In a place where thousand-year-old churches dominate villages, where there are theme parks dedicated to Gallo-Roman history, where towers are labeled “12th Century,” and people still discuss the Dukes of Burgundy, finding something “new” isn’t always easy.

In Dijon, however, a new food festival has taken root. Délissime marked its second year in the capital of Burgundy in March 2014. Housed in the Parc des Expositions, right off the tram line, it is a celebration of all things culinary.

Taking place over three days, visitors can dip their toes into the warm waters of French gastronomy and viniculture. Armed with a tasting glass, the entrant can voyage around more than 80 stalls offering food delights from Burgundy and other parts of France. There are specialties of the southwest (duck legs, duck breasts, duck in duck fat, duck bolognese, the inside bits of duck, including duck hearts, duck gizzards, duck liver) and the sea (ocean beans, fish soups with their accompanying jars of bright orange rouille). A woman hawks spices from around the world, from Hawaiian black salt to smoky paprika. The Provencal vendor offers forth bites of Camargue beef.

Duck fifty ways
The assault on the palate inevitably leads to a craving for drink. Happily, event organizers have anticipated your need and invited winemakers from Provence, Alsace, the Loire Valley, and, of course, Burgundy to help slack your thirst.
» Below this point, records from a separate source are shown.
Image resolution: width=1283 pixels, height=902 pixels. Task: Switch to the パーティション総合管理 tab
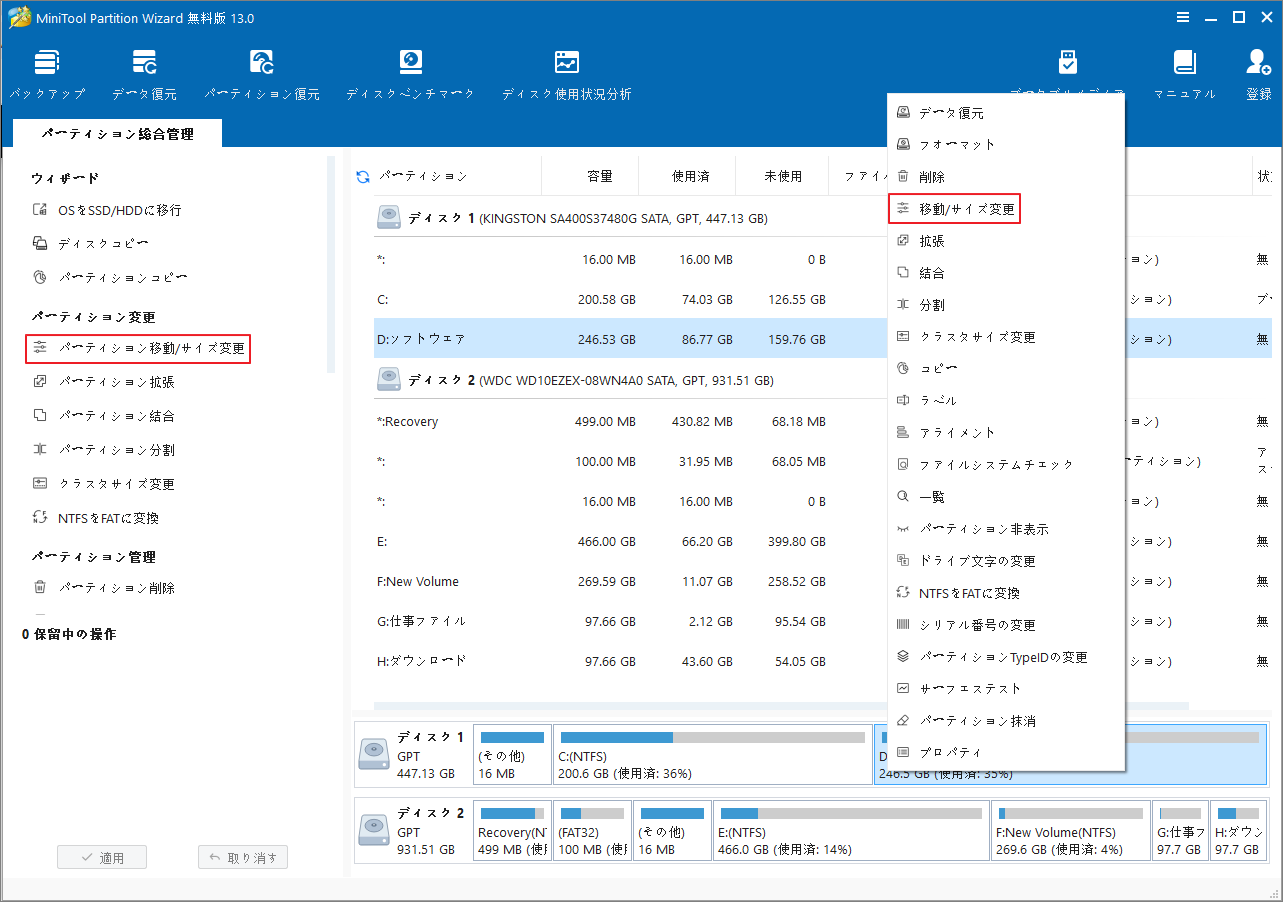(x=117, y=131)
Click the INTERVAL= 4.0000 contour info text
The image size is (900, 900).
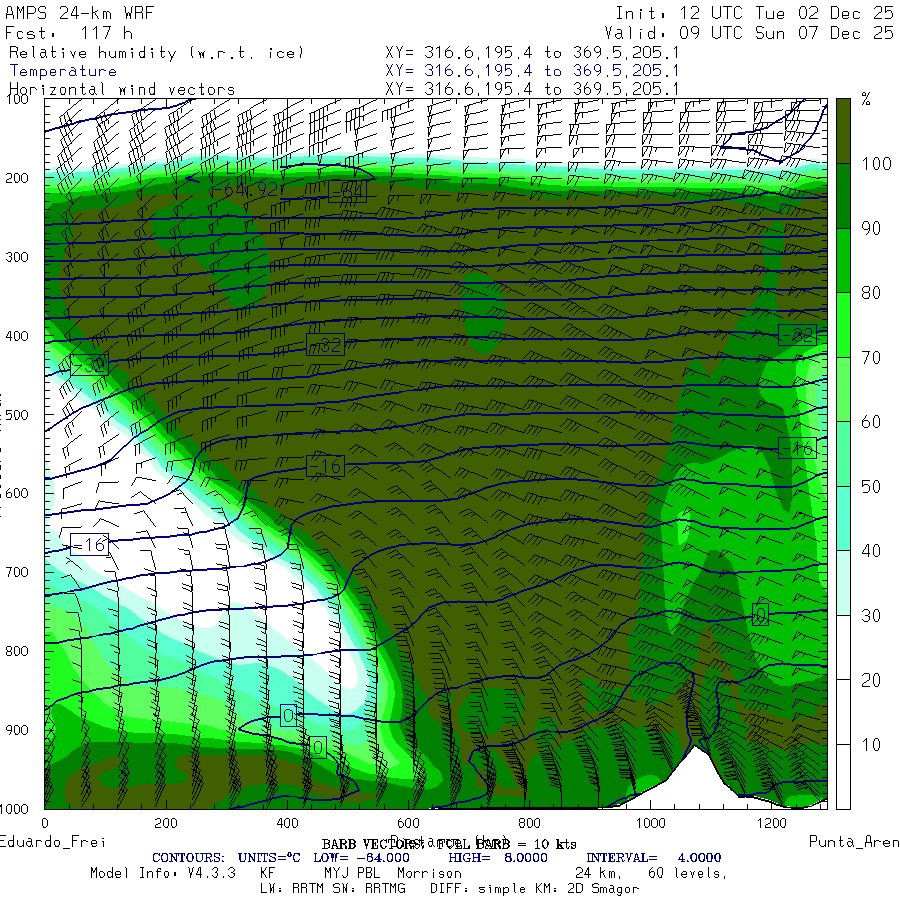click(653, 858)
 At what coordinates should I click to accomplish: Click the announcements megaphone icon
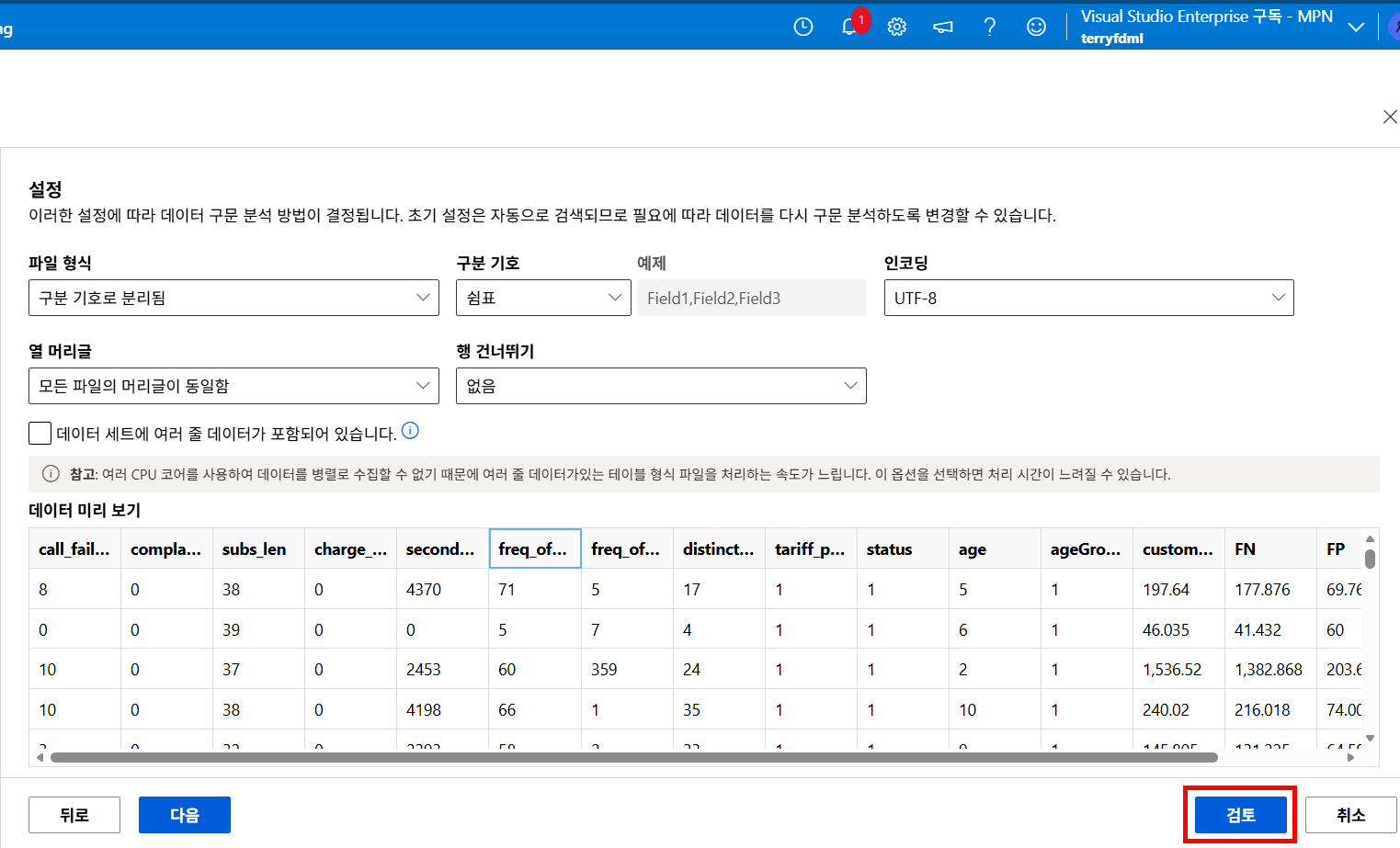coord(942,26)
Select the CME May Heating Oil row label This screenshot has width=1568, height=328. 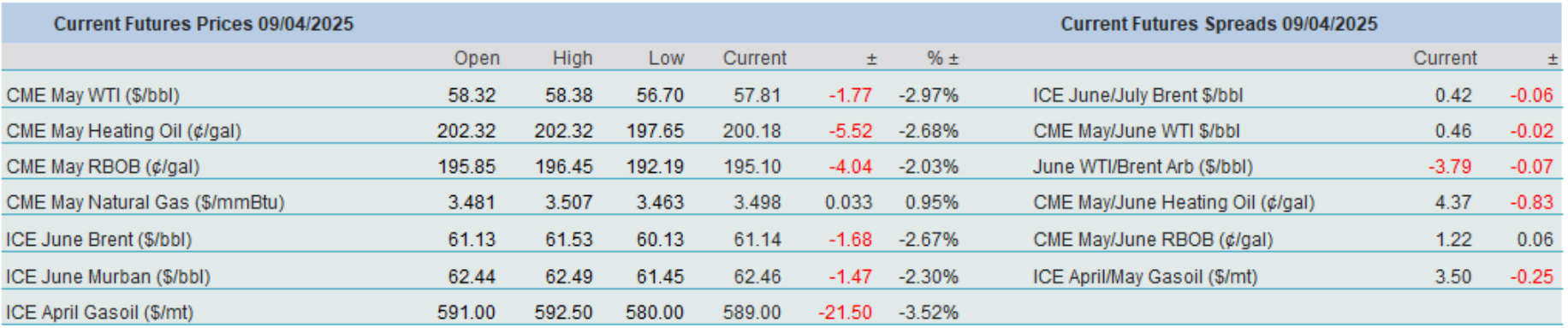tap(123, 131)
The organizers have also taken a few chances. In the middle of prideful Dijon, a gastronomic city, an Italian vendor is peddling his specialties. Here is mortadella big around as a telephone pole. There is porchetta cut straight from a pig laid out on the table, golden and delicious, with a knife standing at attention in its back.

Italians love pig as much as the French do
Though obviously still getting its legs (the festival was poorly advertised and far from "crowded"), and despite some small concerns that the group managing the festival is organizing them around the country (will it become cookie-cutter? Or will it remain unique, region-by-region?), this festival is worth the price of admission. Spend the Friday morning at the best market in the Côte d’Or (perhaps all of Burgundy) under les Halles de Dijon, treat yourself to a nice lunch, and head to Délissime in the late afternoon as people begin to get off work and start their weekend. Inside, raise a glass to Charles the Bold, Duke of Burgundy from 1467-1477, and celebrate the new.

What: Food festival Délissime
Where: Parc des Expositions (Tram: Auditorium), Dijon, Côte d’Or, Burgundy
When: March
How Much: Entry is 5 euros but the website offers reductions to 3 euros including a wine tasting glass.